(Stored items)
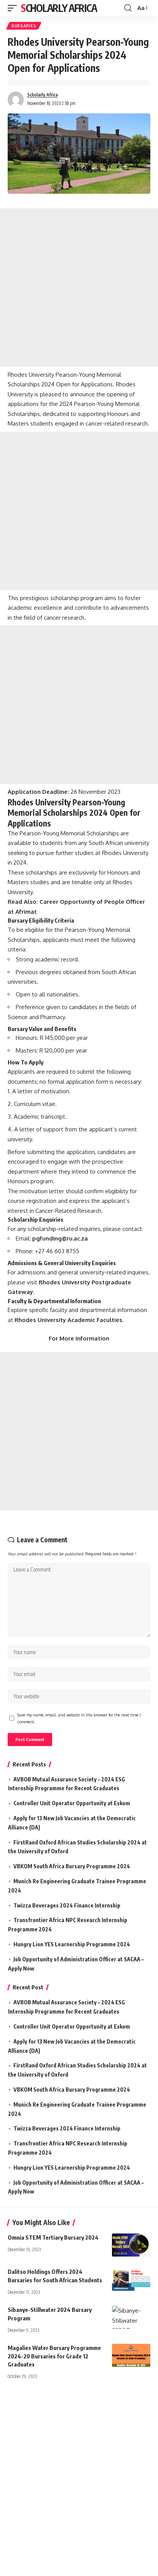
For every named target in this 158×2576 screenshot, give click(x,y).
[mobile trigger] (14, 8)
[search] (127, 8)
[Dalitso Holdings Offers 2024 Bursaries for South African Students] (131, 2279)
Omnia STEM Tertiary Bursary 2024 (53, 2237)
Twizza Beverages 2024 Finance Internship (66, 1905)
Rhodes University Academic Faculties (68, 1320)
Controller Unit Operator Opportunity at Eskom (71, 1803)
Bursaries (24, 25)
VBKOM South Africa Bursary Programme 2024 (71, 1866)
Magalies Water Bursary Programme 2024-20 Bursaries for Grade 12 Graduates (54, 2356)
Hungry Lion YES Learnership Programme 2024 (71, 1944)
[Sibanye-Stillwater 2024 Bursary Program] (131, 2317)
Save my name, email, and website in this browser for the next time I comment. (79, 1718)
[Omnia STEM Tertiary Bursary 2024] (131, 2245)
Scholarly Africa (59, 8)
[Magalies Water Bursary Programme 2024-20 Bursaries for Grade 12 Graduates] (131, 2355)
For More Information (79, 1338)
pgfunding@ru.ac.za (60, 1238)
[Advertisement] (79, 287)
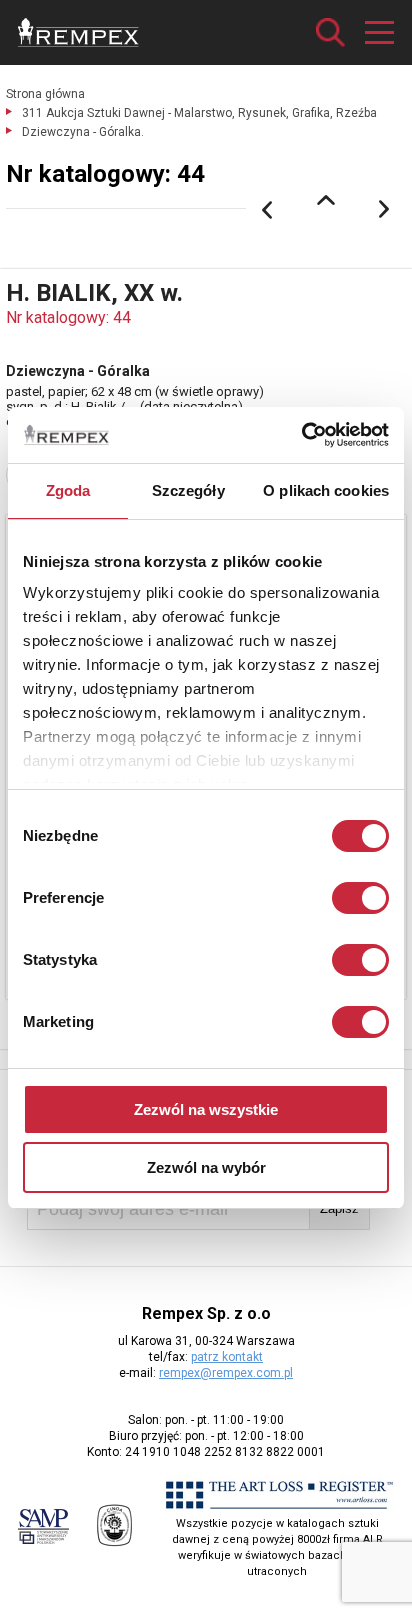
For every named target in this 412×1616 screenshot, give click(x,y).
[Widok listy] (326, 200)
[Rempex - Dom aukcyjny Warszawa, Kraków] (78, 32)
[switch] (360, 898)
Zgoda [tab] (68, 490)
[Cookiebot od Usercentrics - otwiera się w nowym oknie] (301, 435)
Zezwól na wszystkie (206, 1109)
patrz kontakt (227, 1357)
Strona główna (45, 94)
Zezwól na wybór (206, 1167)
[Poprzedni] (267, 210)
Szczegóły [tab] (188, 490)
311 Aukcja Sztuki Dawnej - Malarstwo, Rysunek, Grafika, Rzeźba (199, 113)
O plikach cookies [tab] (326, 490)
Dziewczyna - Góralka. (83, 132)
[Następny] (385, 210)
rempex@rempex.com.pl (226, 1373)
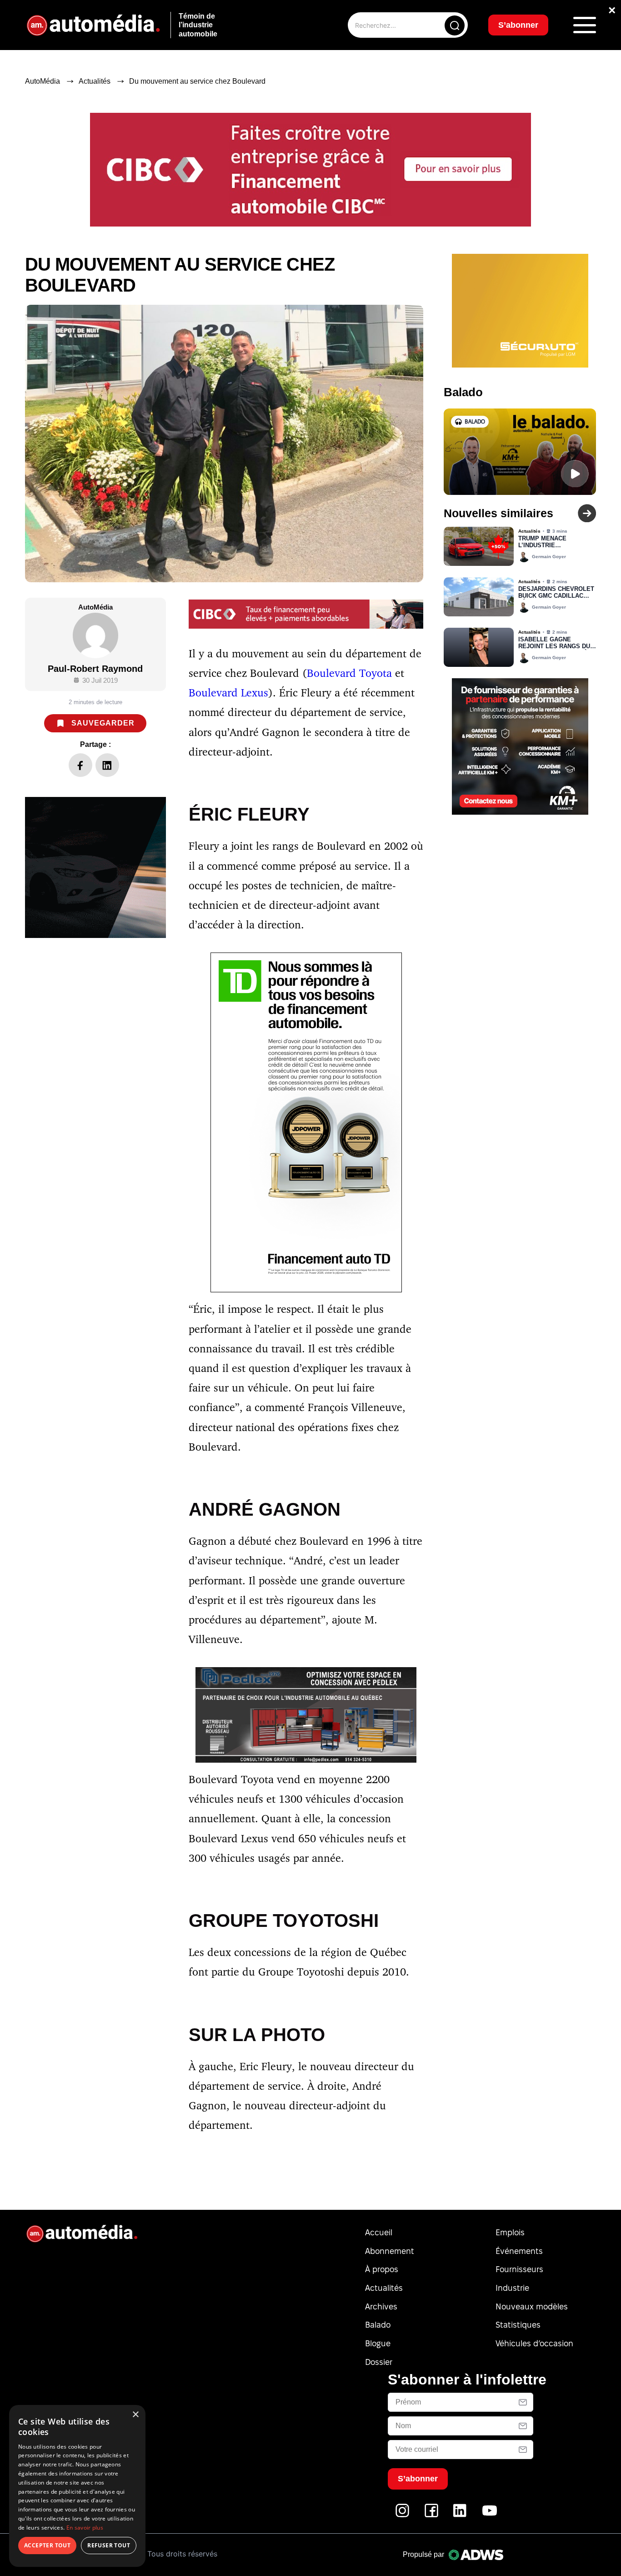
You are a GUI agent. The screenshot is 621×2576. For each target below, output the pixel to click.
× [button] (135, 2414)
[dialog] (77, 2486)
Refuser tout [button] (108, 2545)
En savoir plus (84, 2527)
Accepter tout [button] (47, 2545)
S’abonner (377, 1317)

• Work instruction: Of the entries above, repeat exactly the lines from the line with "[Widok listy] (326, 200)" through the line with "O plikach cookies [tab] (326, 490)", both of them included.

• Reply:
[Widok listy] (326, 200)
[Rempex - Dom aukcyjny Warszawa, Kraków] (78, 32)
[switch] (360, 898)
Zgoda [tab] (68, 490)
[Cookiebot od Usercentrics - otwiera się w nowym oknie] (301, 435)
Zezwól na wszystkie (206, 1109)
patrz kontakt (227, 1357)
Strona główna (45, 94)
Zezwól na wybór (206, 1167)
[Poprzedni] (267, 210)
Szczegóły [tab] (188, 490)
311 Aukcja Sztuki Dawnej - Malarstwo, Rysunek, Grafika, Rzeźba (199, 113)
O plikach cookies [tab] (326, 490)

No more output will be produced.